SOURCE INFORMATION START
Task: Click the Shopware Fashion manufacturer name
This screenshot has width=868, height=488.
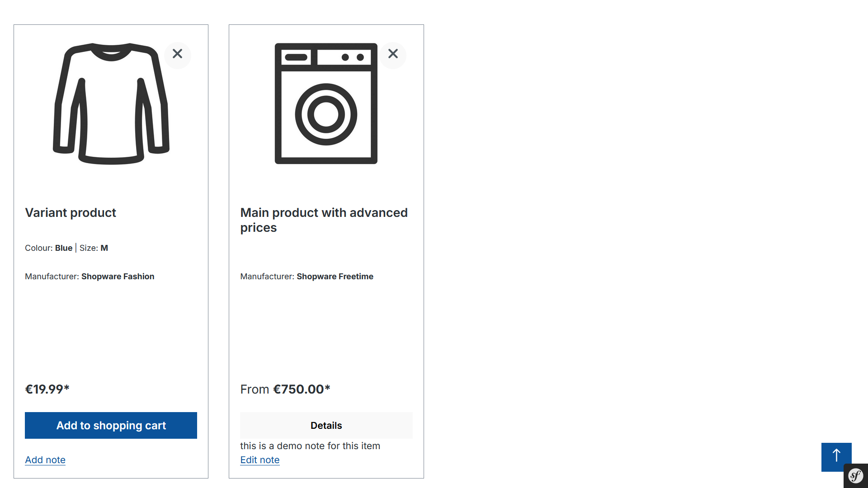Action: tap(118, 276)
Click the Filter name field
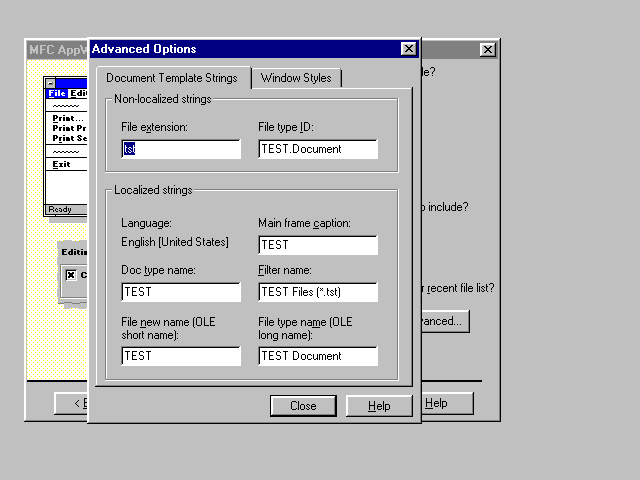 [x=317, y=292]
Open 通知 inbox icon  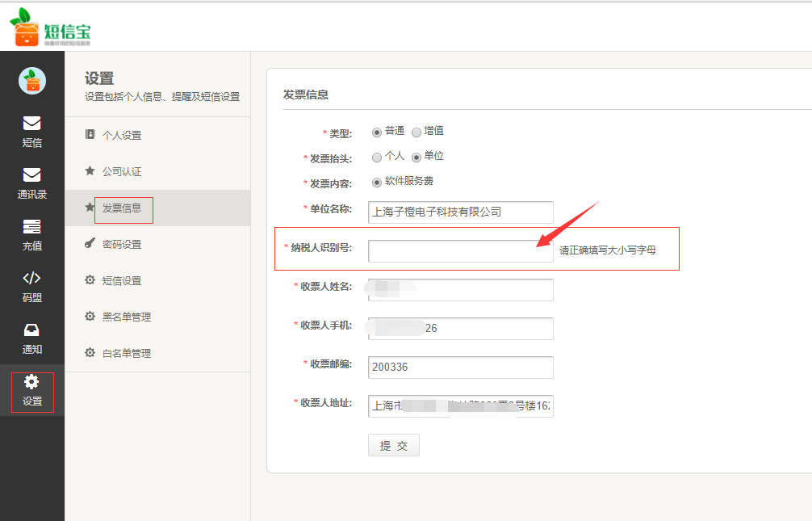tap(31, 330)
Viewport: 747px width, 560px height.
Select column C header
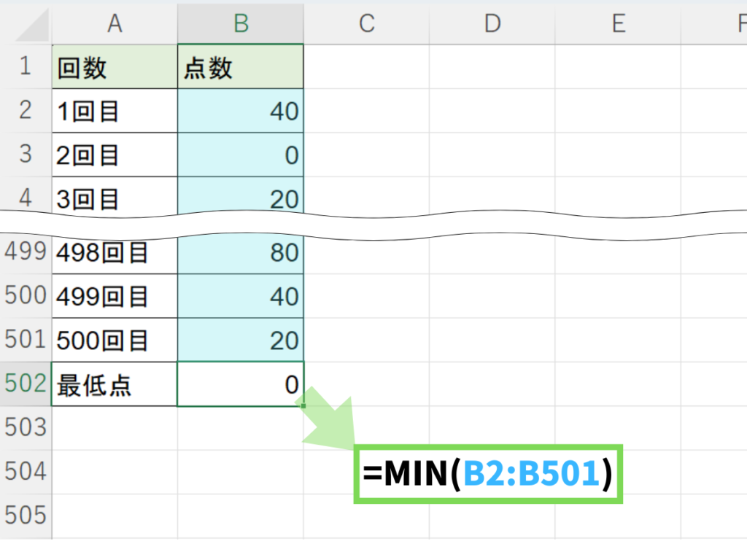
SOURCE INFORMATION END
The lines to reproduce run from the line containing "Viewport: 747px width, 560px height." through the last line of the records above, both included. Copy them exactly and drop the pictures.

SOLUTION BELOW
Viewport: 747px width, 560px height.
Select column C header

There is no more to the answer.